The missing human element only adds to the evidence the MoH have been captured by the sector it was their job to investigate. The MoH have provided the industry and the medical profession with a whitewash.

​It is also interesting to note the MoH were alerted, through the media and from individual complainants, to the serious concerns we raise.  Despite this happening during the review process, no interest was shown.

Complaints could have woken the experts up.  But most people, faced with a system they can’t understand and a wall of silence assume the fault lies with them;  few get far enough through the D.I.Y. cremation process to be able to complain about it.   If they do, given the choice between getting on with your life (and your grieving) or banging your head against the brick walls of the establishment, most people choose the easier option.   The Health and Disability Commission don’t accept complaints about after-death duty-of-care.

To complete the picture, the scope of the review’s public consultation process actually excluded the D.I.Y. experience and other important, and obvious, issues.  A special submission from Death Without Debt, addressing these issues, outside the scope of the review was accepted.  However the MoH’s Summary of Submissions avoided reporting this submission’s key points and made errors and misrepresentations around other points.  It is clear the MoH’s consultation process is little more than a box-ticking exercise.

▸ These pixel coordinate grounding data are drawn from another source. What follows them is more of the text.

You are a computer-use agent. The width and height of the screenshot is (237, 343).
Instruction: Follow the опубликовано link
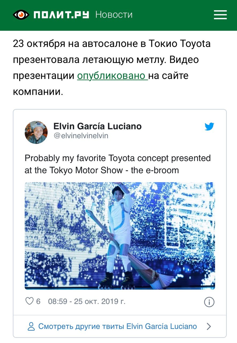coord(112,76)
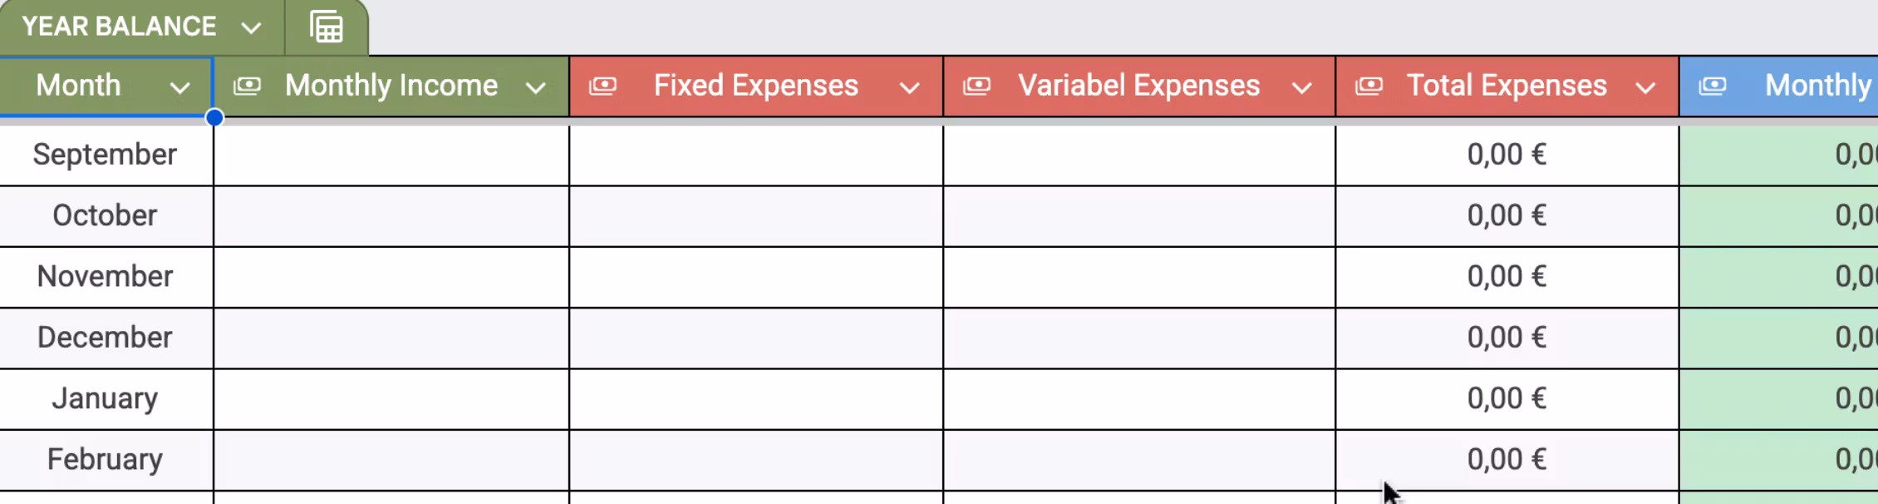Click the currency icon in Variabel Expenses header
This screenshot has height=504, width=1878.
[x=978, y=86]
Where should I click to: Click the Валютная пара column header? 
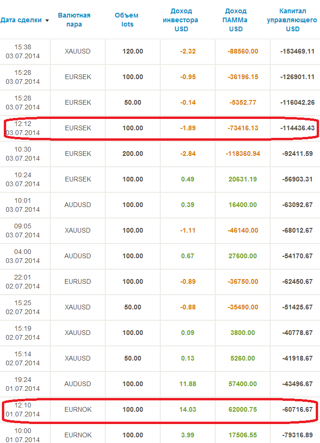74,20
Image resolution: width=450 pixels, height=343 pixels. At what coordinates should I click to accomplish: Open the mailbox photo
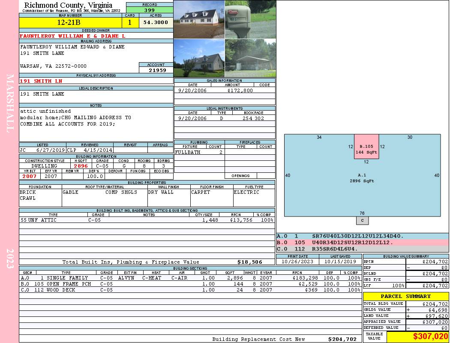tap(250, 19)
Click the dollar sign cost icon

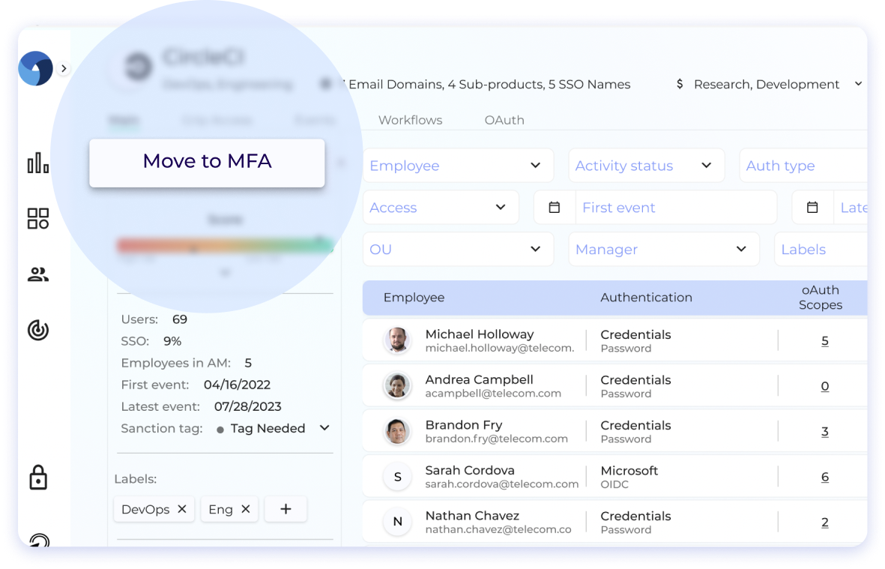click(x=678, y=84)
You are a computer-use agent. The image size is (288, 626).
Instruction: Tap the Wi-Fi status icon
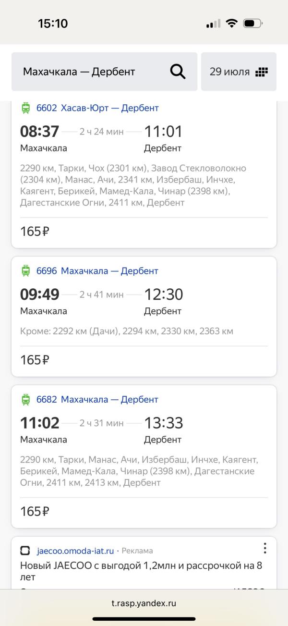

The staff involved in this review would likely be aware death is not a subject many people take a detailed interest in and public scrutiny was unlikely

Yet even as Death Without Debt’s work gains traction, the MoH are still not doing things right.  Why?  Is this because properly acknowledging these errors entails admitting gross incompetence and favouring industry profits over public interest?   Is it also, perhaps, because the mistakes would entail changing the basic structure of the review that has kept them comfortably on-side with the funeral industry for more than 10 years

Coming clean requires work.  It involves integrity. It requires humanity.